▶ _Task brief_
The lines to retype run from the one containing "Given: Click the" through the end of the listing below. Reproduce them exactly, leaving out pictures.
———
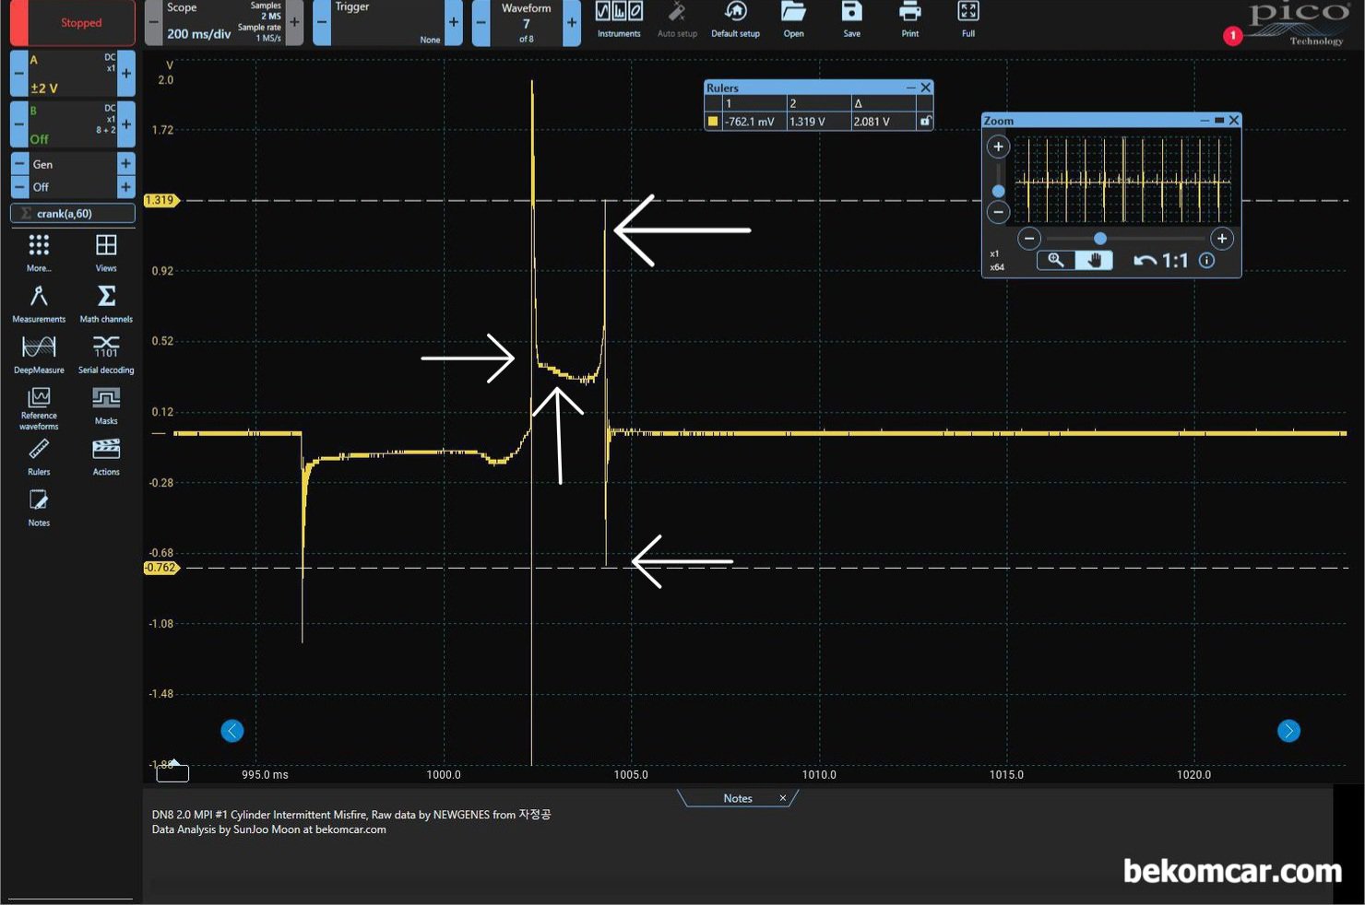Open Serial decoding tool

106,355
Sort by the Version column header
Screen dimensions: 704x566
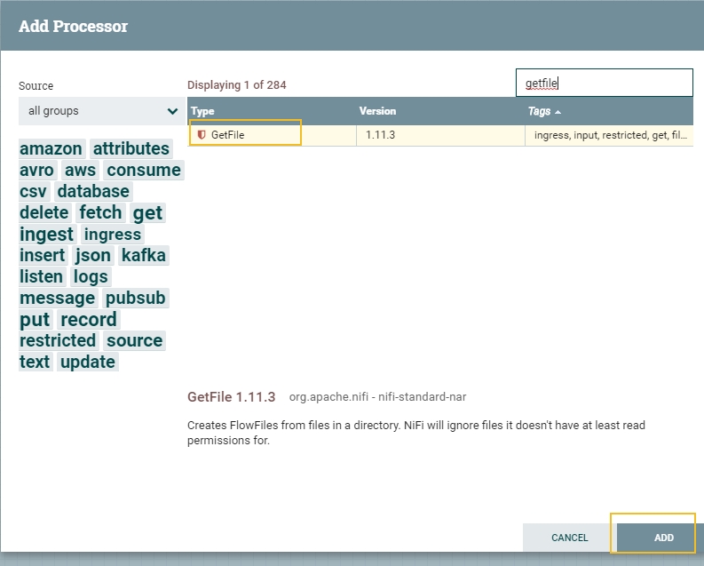click(377, 111)
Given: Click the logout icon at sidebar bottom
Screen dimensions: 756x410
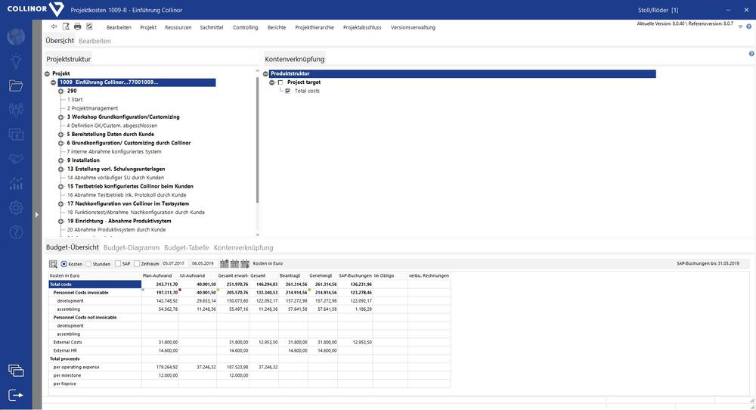Looking at the screenshot, I should pyautogui.click(x=16, y=395).
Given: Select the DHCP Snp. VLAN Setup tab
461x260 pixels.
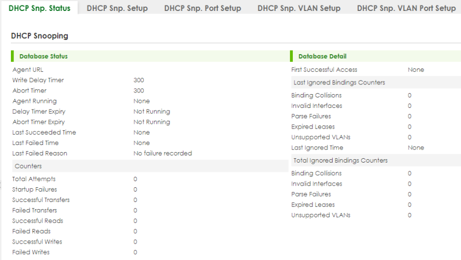Looking at the screenshot, I should tap(299, 8).
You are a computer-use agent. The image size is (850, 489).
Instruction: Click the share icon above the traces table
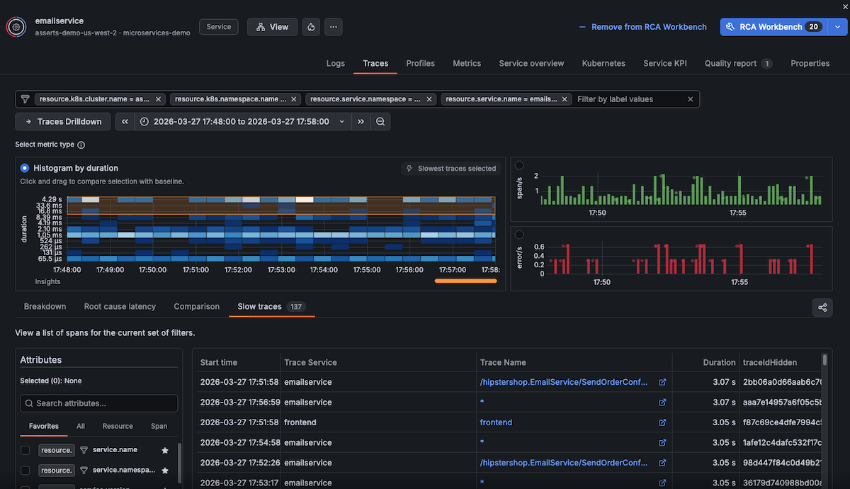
———
▶ _Written response_
Given: Click the logout icon at sidebar bottom
Screen dimensions: 756x410
Looking at the screenshot, I should pyautogui.click(x=16, y=395).
Given: Select the DHCP Snp. VLAN Setup tab
461x260 pixels.
Looking at the screenshot, I should tap(299, 8).
You are a computer-use agent. The image size is (850, 489).
Instruction: Click the share icon above the traces table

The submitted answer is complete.